**PROBLEM TO WORK ON**
What you return should be the full listing, copied exactly and stripped of its pictures.

(Beginning of DATA FOR PROCESSING)

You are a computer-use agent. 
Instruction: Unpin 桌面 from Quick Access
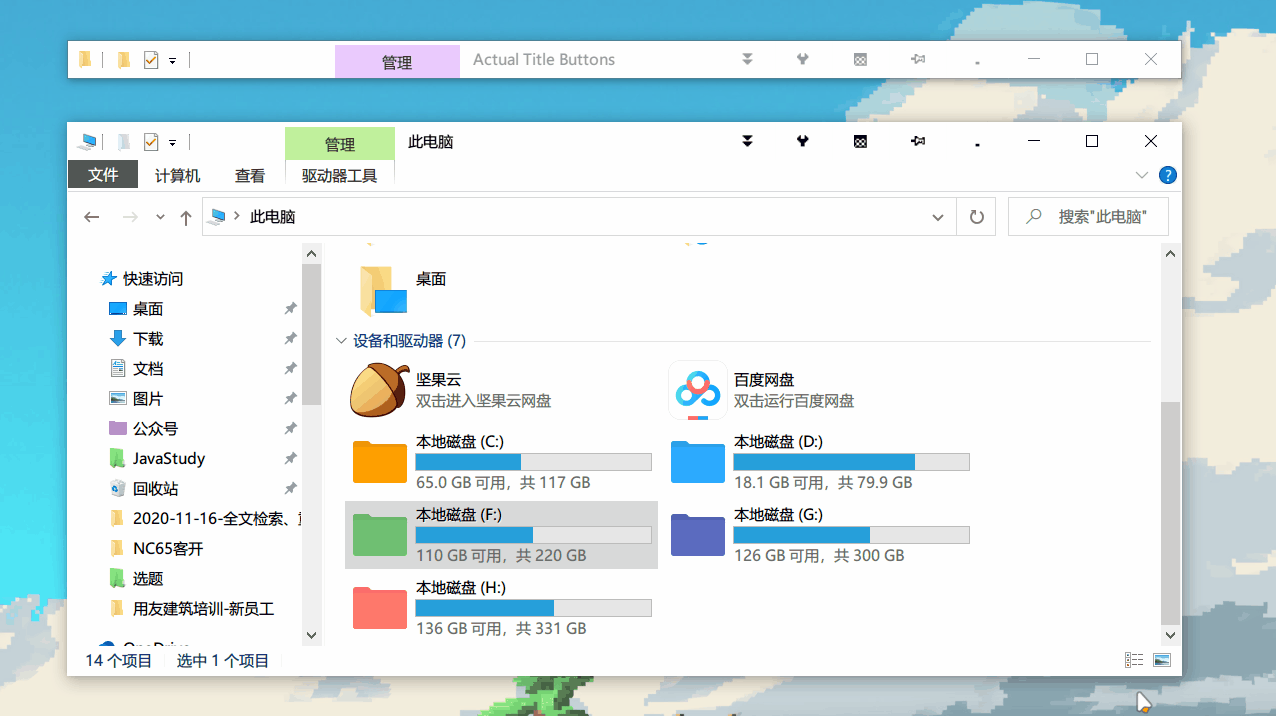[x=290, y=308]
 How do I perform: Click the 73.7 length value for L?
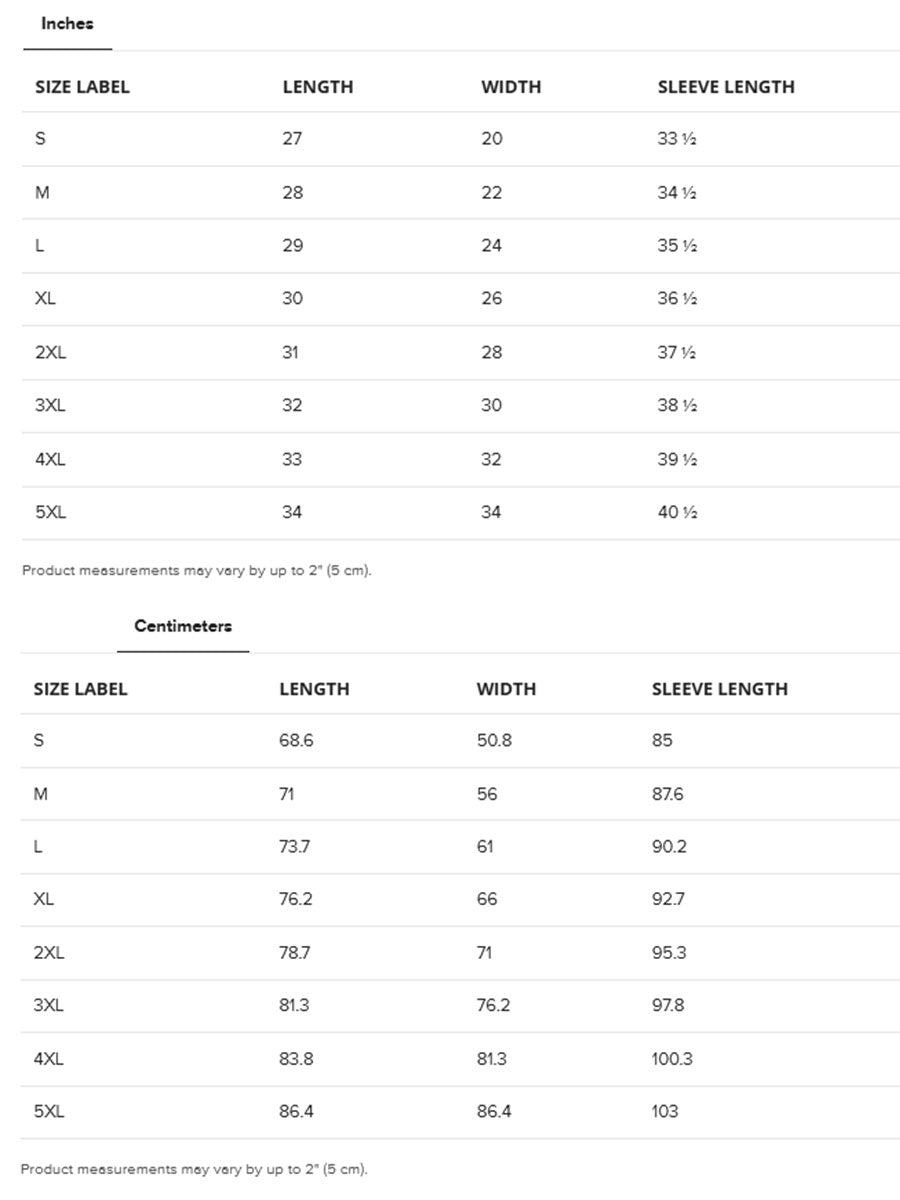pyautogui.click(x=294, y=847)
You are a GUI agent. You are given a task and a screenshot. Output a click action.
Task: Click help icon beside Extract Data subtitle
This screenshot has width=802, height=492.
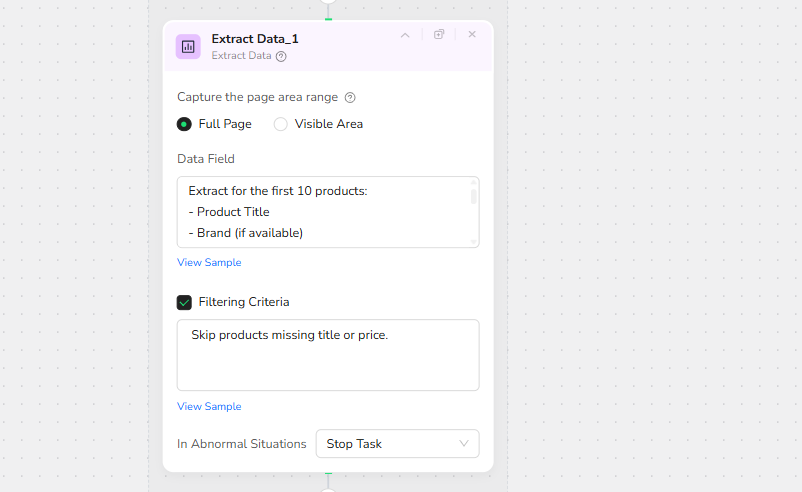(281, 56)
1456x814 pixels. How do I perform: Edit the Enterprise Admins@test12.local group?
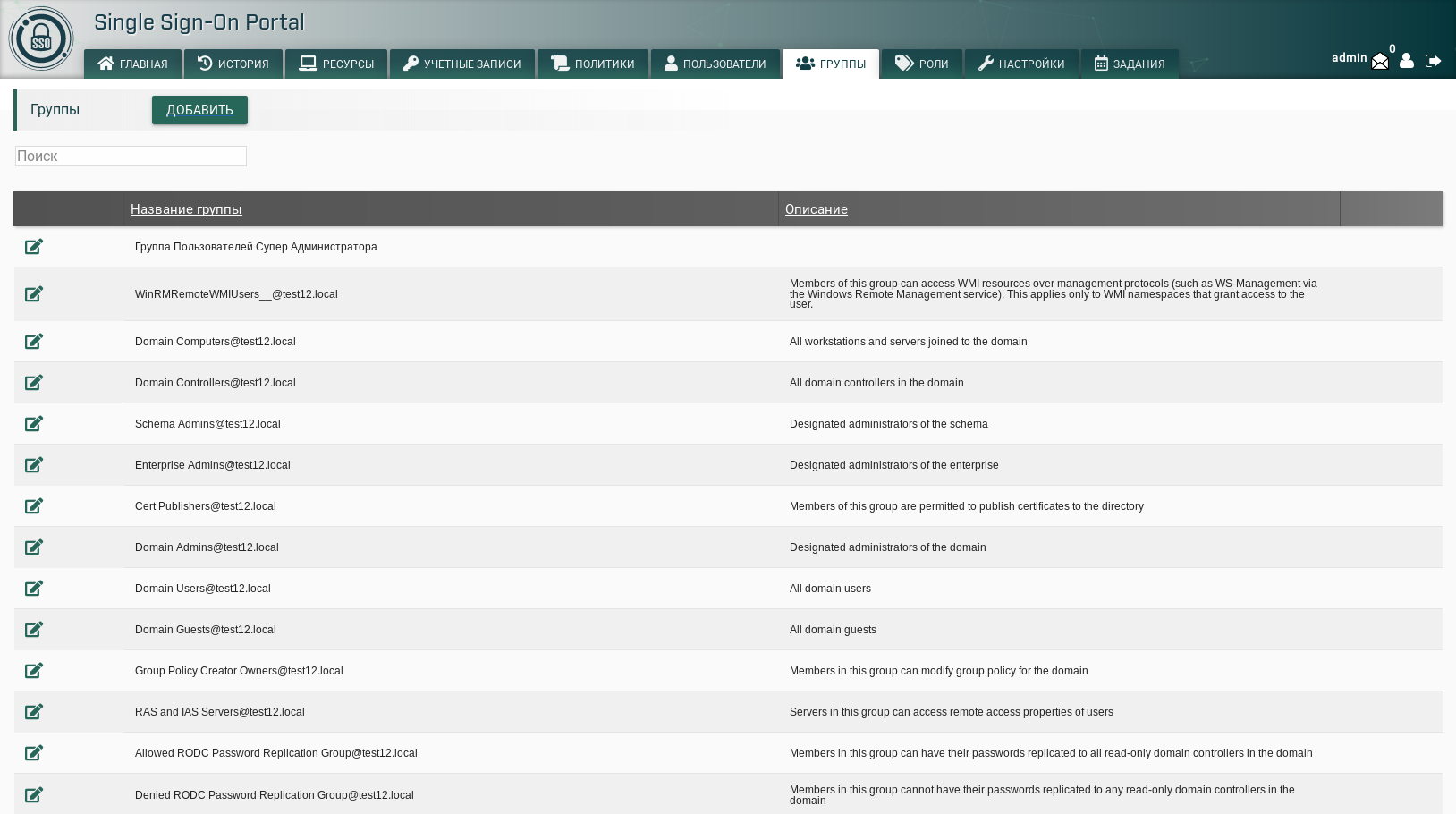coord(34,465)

(End of DATA FOR PROCESSING)

**PROBLEM SOLUTION**
You are a computer-use agent. 
Instruction: Unpin 桌面 from Quick Access
[x=290, y=308]
 How do I perform: Click the 73.7 length value for L?
pyautogui.click(x=294, y=847)
You are a GUI agent. You are given a task and a screenshot. Output a click action.
Task: Click help icon beside Extract Data subtitle
This screenshot has width=802, height=492.
(281, 56)
1456x814 pixels. How do I perform: Edit the Enterprise Admins@test12.local group?
coord(34,465)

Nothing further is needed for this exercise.